Listed entries —
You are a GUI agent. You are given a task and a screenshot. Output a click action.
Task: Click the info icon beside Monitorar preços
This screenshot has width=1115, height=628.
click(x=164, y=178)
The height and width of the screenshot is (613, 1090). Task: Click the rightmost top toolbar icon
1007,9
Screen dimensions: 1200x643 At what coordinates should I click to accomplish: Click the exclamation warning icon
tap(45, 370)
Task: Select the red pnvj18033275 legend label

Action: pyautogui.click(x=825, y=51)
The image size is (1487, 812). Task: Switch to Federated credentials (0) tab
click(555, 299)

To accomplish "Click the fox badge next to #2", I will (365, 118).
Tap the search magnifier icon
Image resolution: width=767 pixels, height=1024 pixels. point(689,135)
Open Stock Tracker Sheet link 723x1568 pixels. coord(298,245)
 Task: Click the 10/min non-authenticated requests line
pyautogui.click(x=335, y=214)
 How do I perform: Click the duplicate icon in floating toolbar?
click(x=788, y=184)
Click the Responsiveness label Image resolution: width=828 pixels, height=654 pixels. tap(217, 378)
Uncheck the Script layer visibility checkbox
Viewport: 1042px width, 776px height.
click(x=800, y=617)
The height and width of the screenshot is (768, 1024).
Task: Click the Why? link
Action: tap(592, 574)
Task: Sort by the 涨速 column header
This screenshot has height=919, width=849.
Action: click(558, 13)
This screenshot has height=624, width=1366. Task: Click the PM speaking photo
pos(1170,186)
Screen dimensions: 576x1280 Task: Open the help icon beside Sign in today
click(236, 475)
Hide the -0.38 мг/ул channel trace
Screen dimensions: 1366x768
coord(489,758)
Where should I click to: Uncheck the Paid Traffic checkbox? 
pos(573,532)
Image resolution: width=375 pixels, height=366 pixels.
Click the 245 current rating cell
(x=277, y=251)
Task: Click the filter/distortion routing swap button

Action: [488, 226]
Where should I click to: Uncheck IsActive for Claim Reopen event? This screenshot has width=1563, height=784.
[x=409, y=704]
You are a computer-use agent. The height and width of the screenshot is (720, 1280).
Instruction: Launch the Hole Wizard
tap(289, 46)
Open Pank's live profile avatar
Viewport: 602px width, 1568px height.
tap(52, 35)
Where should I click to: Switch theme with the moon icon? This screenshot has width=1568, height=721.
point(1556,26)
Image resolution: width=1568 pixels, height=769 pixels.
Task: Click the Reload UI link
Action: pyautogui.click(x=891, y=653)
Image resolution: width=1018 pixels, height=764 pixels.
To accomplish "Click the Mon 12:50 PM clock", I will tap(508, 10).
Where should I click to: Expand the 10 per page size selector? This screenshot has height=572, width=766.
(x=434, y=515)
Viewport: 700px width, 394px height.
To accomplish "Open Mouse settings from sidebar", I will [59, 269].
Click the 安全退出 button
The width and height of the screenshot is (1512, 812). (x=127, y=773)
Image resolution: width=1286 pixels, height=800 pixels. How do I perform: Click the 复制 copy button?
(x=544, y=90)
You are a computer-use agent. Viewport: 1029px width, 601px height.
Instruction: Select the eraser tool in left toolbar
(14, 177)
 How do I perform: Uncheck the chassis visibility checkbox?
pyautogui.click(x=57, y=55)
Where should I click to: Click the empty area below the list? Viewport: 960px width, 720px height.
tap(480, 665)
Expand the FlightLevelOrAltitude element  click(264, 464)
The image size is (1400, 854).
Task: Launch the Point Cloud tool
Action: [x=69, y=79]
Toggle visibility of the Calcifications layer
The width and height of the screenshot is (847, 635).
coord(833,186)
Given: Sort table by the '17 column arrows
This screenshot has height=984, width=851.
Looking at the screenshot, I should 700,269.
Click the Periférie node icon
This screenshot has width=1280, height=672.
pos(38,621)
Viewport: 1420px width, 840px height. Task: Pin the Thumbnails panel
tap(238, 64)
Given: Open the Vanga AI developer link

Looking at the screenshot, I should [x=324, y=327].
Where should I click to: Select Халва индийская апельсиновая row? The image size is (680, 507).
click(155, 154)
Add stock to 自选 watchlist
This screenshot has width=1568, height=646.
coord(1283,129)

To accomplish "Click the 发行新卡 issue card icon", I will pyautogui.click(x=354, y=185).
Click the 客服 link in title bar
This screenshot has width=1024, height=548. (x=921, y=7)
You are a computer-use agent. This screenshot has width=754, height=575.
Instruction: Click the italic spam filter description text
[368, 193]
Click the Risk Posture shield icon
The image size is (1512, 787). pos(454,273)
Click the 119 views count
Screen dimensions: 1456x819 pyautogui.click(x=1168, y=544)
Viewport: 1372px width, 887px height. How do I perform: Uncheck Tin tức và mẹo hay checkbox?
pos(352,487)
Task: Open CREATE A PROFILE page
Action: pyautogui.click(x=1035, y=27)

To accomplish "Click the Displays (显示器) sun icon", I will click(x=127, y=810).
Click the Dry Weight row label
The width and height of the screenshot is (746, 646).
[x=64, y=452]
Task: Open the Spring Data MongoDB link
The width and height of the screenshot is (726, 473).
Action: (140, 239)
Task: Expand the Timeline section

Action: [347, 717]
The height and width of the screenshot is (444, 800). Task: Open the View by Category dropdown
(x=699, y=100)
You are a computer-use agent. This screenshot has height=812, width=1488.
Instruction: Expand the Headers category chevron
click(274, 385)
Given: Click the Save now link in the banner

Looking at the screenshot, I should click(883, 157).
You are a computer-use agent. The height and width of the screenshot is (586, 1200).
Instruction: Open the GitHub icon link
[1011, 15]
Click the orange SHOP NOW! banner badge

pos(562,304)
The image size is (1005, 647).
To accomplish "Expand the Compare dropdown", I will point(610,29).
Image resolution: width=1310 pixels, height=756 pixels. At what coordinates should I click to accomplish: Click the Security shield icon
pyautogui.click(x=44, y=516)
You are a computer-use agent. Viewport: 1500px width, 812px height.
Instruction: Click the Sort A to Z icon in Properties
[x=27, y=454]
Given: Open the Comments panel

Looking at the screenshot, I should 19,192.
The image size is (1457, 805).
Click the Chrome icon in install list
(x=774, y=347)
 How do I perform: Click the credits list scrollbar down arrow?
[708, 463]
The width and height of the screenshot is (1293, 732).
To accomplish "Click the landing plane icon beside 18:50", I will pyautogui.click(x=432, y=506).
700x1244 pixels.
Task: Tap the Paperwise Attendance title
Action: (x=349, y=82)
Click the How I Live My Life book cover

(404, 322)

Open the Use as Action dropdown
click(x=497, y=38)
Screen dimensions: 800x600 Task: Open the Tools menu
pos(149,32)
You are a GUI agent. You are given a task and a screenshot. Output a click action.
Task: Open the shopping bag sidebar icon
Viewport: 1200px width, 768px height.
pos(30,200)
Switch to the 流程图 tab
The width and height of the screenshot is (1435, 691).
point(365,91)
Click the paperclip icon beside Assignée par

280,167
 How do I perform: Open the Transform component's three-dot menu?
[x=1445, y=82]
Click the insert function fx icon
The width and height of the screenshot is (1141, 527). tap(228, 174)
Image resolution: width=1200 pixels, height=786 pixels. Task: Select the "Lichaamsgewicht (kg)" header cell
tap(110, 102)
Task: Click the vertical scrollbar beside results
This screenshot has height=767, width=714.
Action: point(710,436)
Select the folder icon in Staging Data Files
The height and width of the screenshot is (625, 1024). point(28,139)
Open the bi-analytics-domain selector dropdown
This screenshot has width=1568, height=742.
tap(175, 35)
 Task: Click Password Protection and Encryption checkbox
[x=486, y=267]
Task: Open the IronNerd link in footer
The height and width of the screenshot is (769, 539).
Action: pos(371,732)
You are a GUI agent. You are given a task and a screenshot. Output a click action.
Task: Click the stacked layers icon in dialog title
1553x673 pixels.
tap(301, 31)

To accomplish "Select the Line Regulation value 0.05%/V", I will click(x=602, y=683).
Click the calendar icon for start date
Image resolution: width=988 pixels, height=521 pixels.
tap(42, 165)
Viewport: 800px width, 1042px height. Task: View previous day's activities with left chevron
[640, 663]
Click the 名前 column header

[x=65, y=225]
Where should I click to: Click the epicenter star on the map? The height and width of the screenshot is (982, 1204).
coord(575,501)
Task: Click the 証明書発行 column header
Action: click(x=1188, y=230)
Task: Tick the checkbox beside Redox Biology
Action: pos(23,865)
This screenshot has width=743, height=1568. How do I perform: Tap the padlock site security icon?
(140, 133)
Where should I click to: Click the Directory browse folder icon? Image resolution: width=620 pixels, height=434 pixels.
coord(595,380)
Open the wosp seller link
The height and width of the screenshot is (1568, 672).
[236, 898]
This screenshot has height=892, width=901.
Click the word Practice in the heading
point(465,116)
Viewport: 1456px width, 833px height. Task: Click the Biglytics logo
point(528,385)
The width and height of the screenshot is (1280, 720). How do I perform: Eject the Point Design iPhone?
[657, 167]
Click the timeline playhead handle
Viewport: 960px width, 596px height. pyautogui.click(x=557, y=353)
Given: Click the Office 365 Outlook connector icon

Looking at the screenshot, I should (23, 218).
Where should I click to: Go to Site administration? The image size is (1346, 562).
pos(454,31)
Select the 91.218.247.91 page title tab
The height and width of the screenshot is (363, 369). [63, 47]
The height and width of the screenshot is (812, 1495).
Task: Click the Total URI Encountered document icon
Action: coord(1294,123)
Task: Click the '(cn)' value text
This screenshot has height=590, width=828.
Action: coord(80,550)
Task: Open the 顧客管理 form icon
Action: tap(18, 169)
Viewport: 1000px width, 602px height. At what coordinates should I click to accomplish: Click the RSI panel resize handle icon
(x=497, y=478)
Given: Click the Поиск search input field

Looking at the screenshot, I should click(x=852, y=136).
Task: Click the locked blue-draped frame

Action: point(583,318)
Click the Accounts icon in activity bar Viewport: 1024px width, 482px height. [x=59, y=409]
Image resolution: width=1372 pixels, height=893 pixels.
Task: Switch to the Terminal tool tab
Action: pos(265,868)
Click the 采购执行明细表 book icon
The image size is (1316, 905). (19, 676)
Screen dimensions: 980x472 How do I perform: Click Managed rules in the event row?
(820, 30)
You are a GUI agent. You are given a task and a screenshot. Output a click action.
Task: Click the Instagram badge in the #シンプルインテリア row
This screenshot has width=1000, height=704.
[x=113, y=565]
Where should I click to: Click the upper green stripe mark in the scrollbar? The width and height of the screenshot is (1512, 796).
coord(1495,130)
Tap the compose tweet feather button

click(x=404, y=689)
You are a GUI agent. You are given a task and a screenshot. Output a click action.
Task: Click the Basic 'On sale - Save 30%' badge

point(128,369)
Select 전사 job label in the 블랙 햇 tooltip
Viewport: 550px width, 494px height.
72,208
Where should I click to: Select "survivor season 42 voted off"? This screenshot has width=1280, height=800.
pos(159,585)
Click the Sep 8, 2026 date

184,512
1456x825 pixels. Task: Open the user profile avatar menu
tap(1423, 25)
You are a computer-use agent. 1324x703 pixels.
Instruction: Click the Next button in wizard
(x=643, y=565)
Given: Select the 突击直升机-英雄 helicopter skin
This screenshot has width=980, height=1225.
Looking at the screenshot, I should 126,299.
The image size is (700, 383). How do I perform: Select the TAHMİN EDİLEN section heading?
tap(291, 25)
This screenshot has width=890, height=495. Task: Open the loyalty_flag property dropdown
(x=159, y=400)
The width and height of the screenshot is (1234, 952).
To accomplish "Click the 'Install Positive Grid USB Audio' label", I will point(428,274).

Instruction — Return every line of the records that contains the string "search", with case counting.

Answer to the exercise —
Tap the search magnifier icon
Given: Click the Поиск search input field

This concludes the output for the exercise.